21 Apr 2016

Driverless Cars May Be Used For Cyber Warfare

With autonomous vehicles all set to go mainstream in the not-so-distant future, government functionaries, bureaucrats and national security officials are starting to express their concerns regarding the technology that promises to revolutionize the idea of transportation a hundred years after a little black vehicle dubbed the ‘Model T’ rolled out of Henry Ford’s factory in Detroit, Michigan.
The latest to voice his apprehensions about the rollout of net-connected autonomous vehicles, is Mr. John Carlin, the assistant US attorney general for national security. During his keynote speech at the SAE World Congress event in Motown last Tuesday, Mr. Carlin said that he believed rogue nations states may actually go so far as to carry out assassinations by hijacking autonomous vehicles remotely.
 According to Mr.
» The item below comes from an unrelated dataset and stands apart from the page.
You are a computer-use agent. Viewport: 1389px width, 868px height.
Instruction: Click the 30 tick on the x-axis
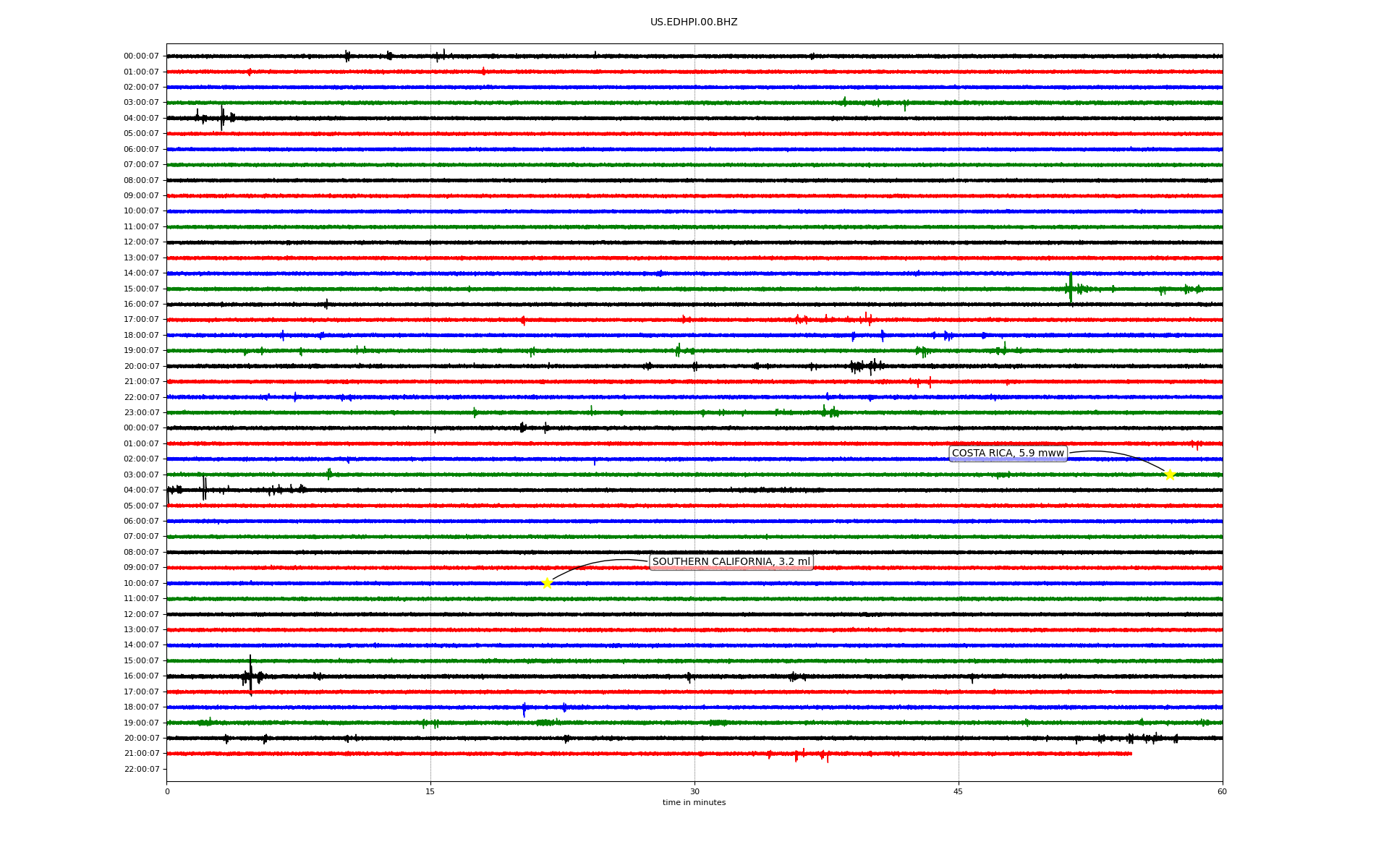pos(694,791)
Carlin, “There is no internet-connected system where you can build a wall that’s high enough or deep enough to keep a dedicated nation-state adversary or a sophisticated criminal group out of the system.” He also said that government agencies and large corporations continue to remain guarded against self-driving vehicles, which he believes may very well be “the next battlefront” for state-sponsored cyber warfare. While some may dismiss his comments as paranoid, the fact remains remote hijacking of connected vehicles has already been demonstrated as proof-of-concept in the recent past, and with increasingly-sophisticated cyber attacks being carried out by rogue nation states on their adversaries, who is to say that Mr. Carlin’s words would not sound prophetic in the years to come?
 What’s even more disconcerting is that targeted killings is not the only thing that rogue governments may indulge in either. The threat of full-fledged cyber warfare through these vehicles is a very real possibility, according to America’s assistant secretary general for national security. According to him, “If you were able to do something that could affect a large scale of an industry – like 100,000 cars – you could see that being in the arsenal of a nation-state’s tool kit as a new form of warfare”. Meanwhile, International Data Corporation (IDC) recently released a report that claimed automotive manufacturers are only just waking up to cybersecurity issues regarding such vehicles, and that, it could take up to three years for them to come up with a robust solution to counter what can potentially become a serious challenge for security professionals in the coming decades.